ECLI:NL:RBMNE:2023:6247
Rechtbank Midden-Nederland
- Wraking
- Rechtspraak.nl
Wrakingsverzoek gegrond verklaard na moeizame communicatie tussen partijen en rechter
In deze wrakingszaak heeft de Rechtbank Midden-Nederland op 21 november 2023 het wrakingsverzoek van verzoeker gegrond verklaard. Het verzoek was ingediend naar aanleiding van de mondelinge behandeling op 26 oktober 2023, waarbij de communicatie tussen partijen en de rechter moeizaam verliep. Verzoeker stelde dat de rechter zich partijdig opstelde door veel kritische vragen aan hem te stellen en stukken van de wederpartij toe te laten die te laat waren ingediend. Bovendien had de rechter tijdens de zitting een opmerking gemaakt over de lotsverbondenheid tussen partijen die verzoeker de schijn van partijdigheid deed wekken.
De wrakingskamer heeft vastgesteld dat, hoewel de rechter niet daadwerkelijk vooringenomen was, de wijze waarop hij zich tijdens de zitting uitliet en de communicatie met verzoeker de indruk van partijdigheid heeft gewekt. De rechter had erkend dat hij niet alle stukken had gelezen, maar stelde dat hij voldoende informatie had om de zaak te behandelen.
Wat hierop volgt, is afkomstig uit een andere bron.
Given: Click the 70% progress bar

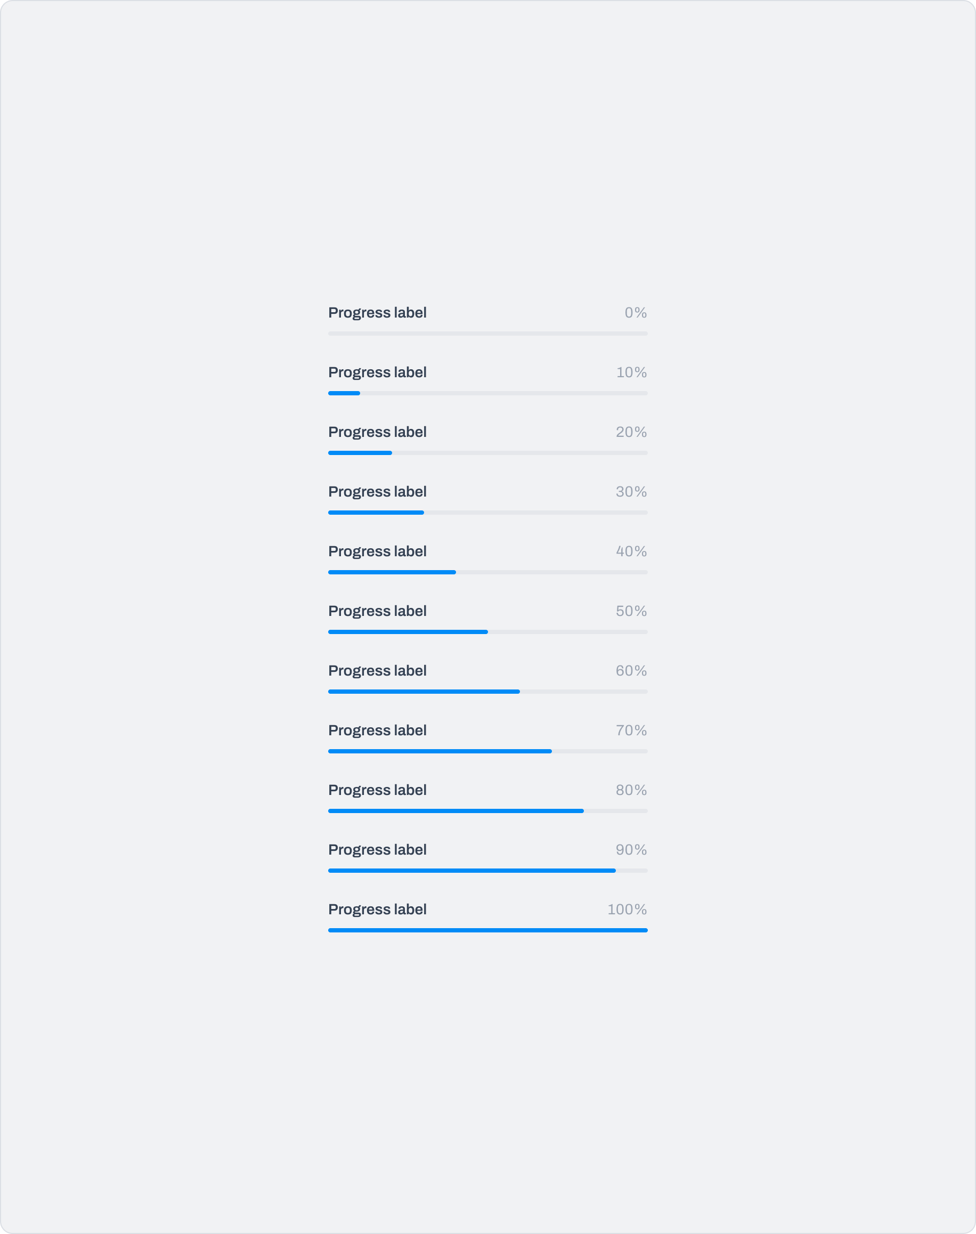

De wrakingskamer oordeelde dat de afsluitende opmerking van de rechter over de lotsverbondenheid, die verzoeker als kwetsend ervoer, de schijn van partijdigheid kon wekken. Dit leidde tot de conclusie dat de vrees voor partijdigheid objectief gerechtvaardigd was, waardoor het wrakingsverzoek gegrond werd verklaard.
De beslissing is openbaar uitgesproken en er staat geen rechtsmiddel open tegen deze uitspraak. De griffier en de voorzitter hebben de beslissing ondertekend en de betrokken partijen zijn op de hoogte gesteld van de uitkomst.